Qualquer monopólio da educação por parte do Estado seria, portanto, uma grave injustiça, ainda que reservasse justamente a gestão das escolas necessárias ao seu bom funcionamento: escolas preparatórias para determinados serviços públicos, tais como o exército, a polícia, a administração.

Finalmente, o Estado pode exigir uma educação cívica para as crianças. Para concluir sobre este assunto, 

“Por esta razão, a escola, considerada até nas suas origens históricas, é por sua natureza instituição subsidiária e complementar da família e da Igreja, e portanto, por lógica necessidade moral deve não somente não contraditar, mas harmonizar-se positivamente com os outros dois ambientes, na mais perfeita unidade moral possível, a ponto de poder constituir juntamente com a família e com a Igreja, um único santuário, sacro para a educação cristã, sob pena de falir no seu escopo, e de converter-se, em caso contrário, em obra de destruição.”

Conclusão

O bem da criança depende, portanto, de uma complementaridade harmoniosa entre a Igreja e o Estado, que infelizmente já não existe mais desde a sua separação em 1905.

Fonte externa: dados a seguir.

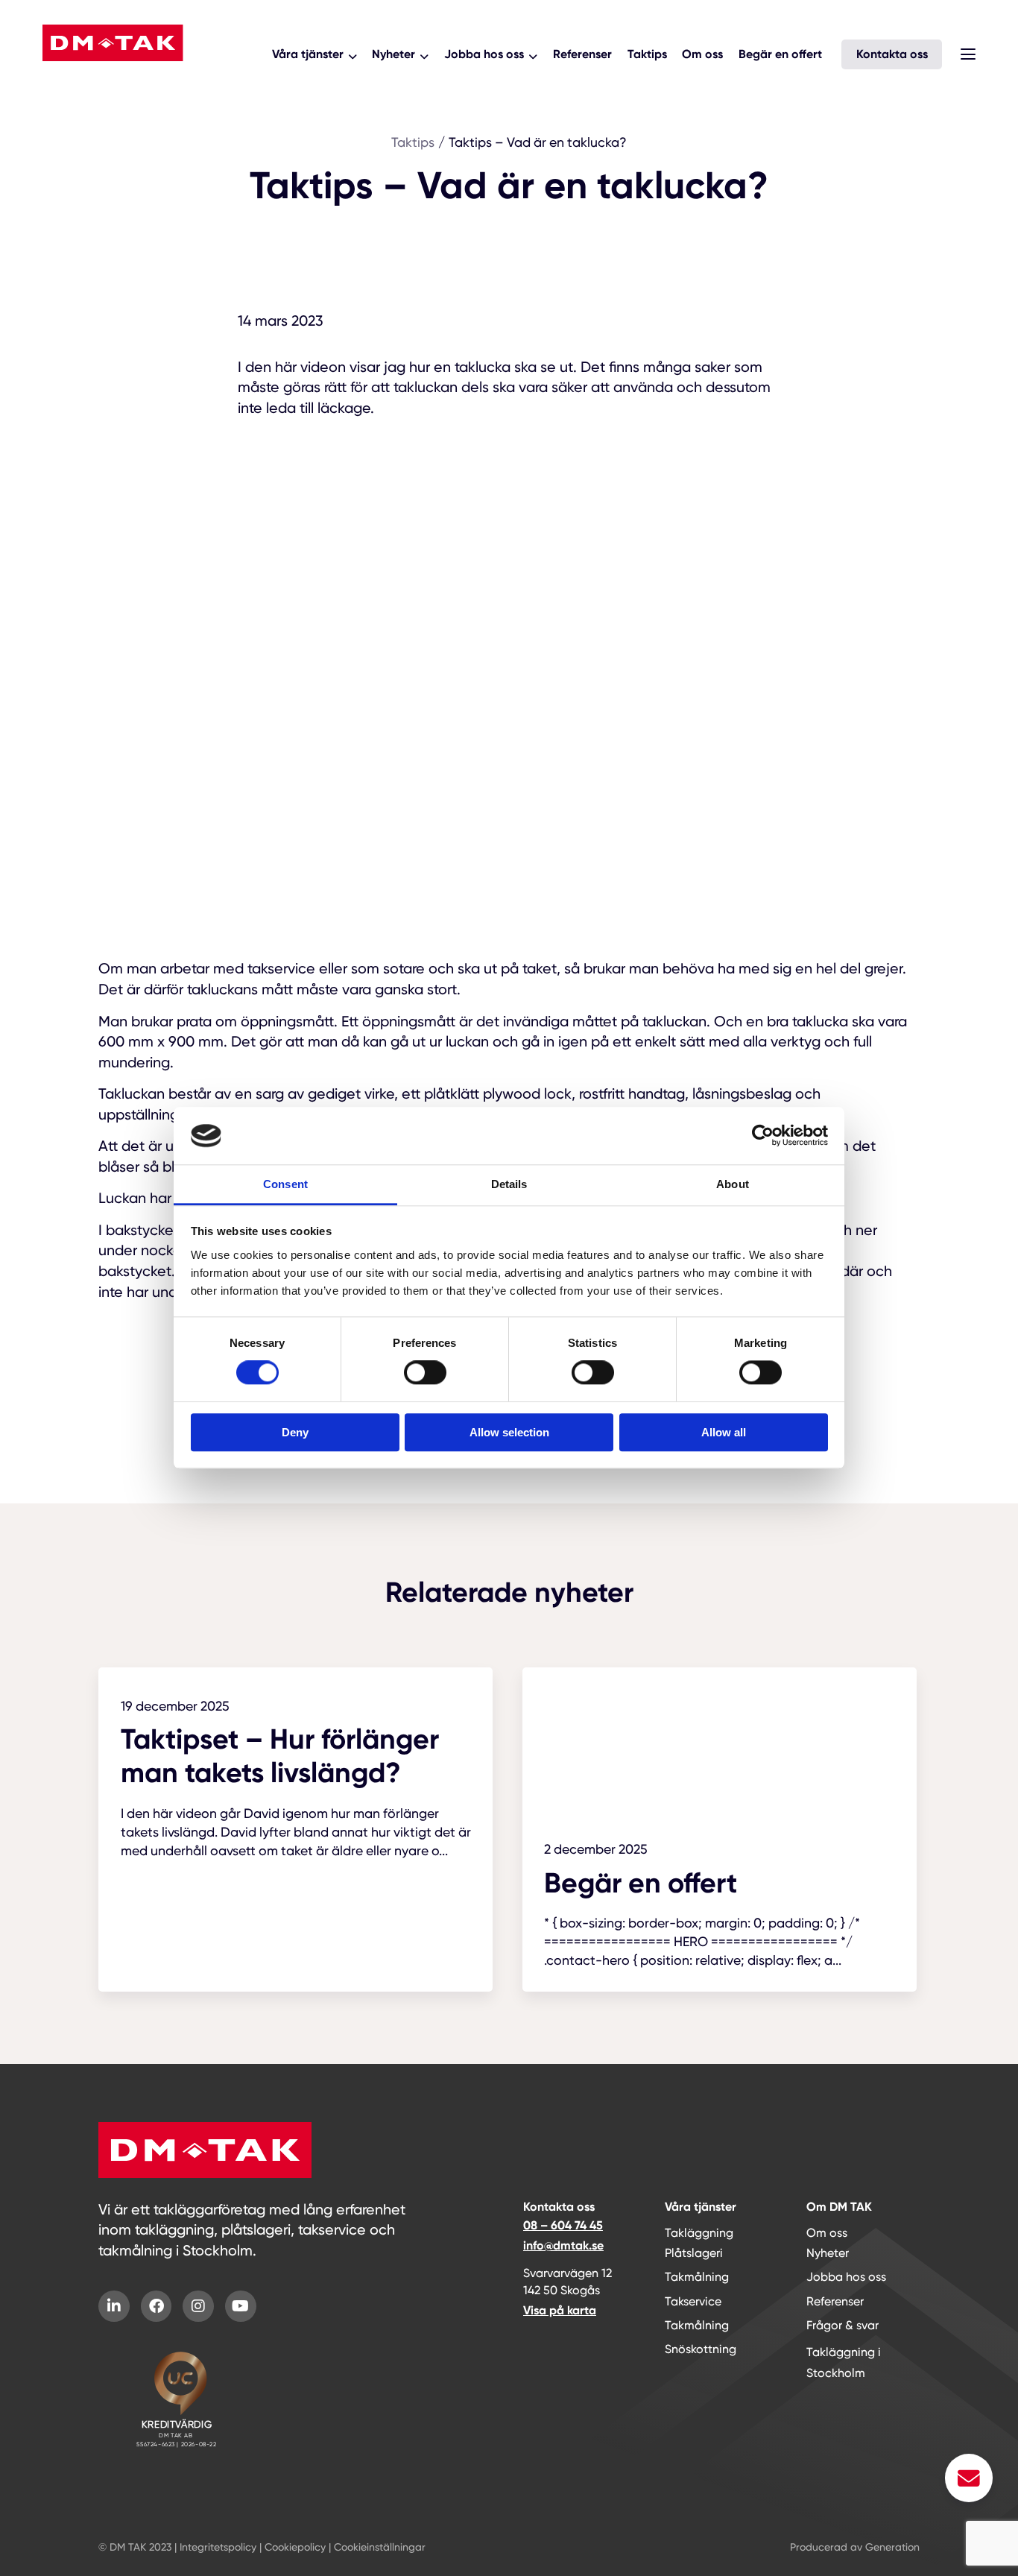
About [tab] (732, 1184)
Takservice (693, 2301)
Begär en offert (780, 54)
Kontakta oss (892, 54)
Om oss (702, 54)
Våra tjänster (308, 54)
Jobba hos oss (484, 54)
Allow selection (509, 1432)
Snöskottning (700, 2349)
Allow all (723, 1432)
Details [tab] (509, 1184)
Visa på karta (559, 2310)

Quase 115 anos depois, o Estado pretende ir cada vez mais longe e estabelecer a sua ideologia, uma verdadeira religião, já formando a criança o mais cedo possível e deixando assim uma impressão profunda e duradoura nos seus futuros cidadãos, daí a diminuição da idade de escolaridade obrigatória de 6 para 3 anos. Importa, portanto, recordar com Pio XI que, sem negar ao Estado a sua missão de assegurar o verdadeiro bem comum, que o Estado não é o único a se preocupar com o bem comum,…

“…a missão de educar pertence antes de tudo e acima de tudo, em primeiro lugar à Igreja e à família, pertence-lhes por direito natural e divino, e por isso de um modo irrevogável, inatacável, e insubstituível”.